• _TASK DIRECTIONS_: Reproduce every one of the following items line for line, changing nothing.

• _EXTRACTED DATA_:
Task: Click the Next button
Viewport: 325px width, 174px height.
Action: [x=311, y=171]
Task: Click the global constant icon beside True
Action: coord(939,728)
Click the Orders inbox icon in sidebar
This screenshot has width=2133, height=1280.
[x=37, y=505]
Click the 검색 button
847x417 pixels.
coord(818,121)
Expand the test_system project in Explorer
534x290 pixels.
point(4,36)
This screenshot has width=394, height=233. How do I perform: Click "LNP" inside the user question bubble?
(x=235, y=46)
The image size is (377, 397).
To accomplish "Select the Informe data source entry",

• _RESPONSE TO THIS EXERCISE_:
Task: Click the Next button
Viewport: 325px width, 174px height.
Action: [x=311, y=171]
Task: Click the global constant icon beside True
Action: coord(939,728)
Click the Orders inbox icon in sidebar
This screenshot has width=2133, height=1280.
[x=37, y=505]
Click the 검색 button
847x417 pixels.
coord(818,121)
Expand the test_system project in Explorer
534x290 pixels.
point(4,36)
This screenshot has width=394, height=233. How do I perform: Click "LNP" inside the user question bubble?
(x=235, y=46)
The image size is (377, 397).
To accomplish "Select the Informe data source entry",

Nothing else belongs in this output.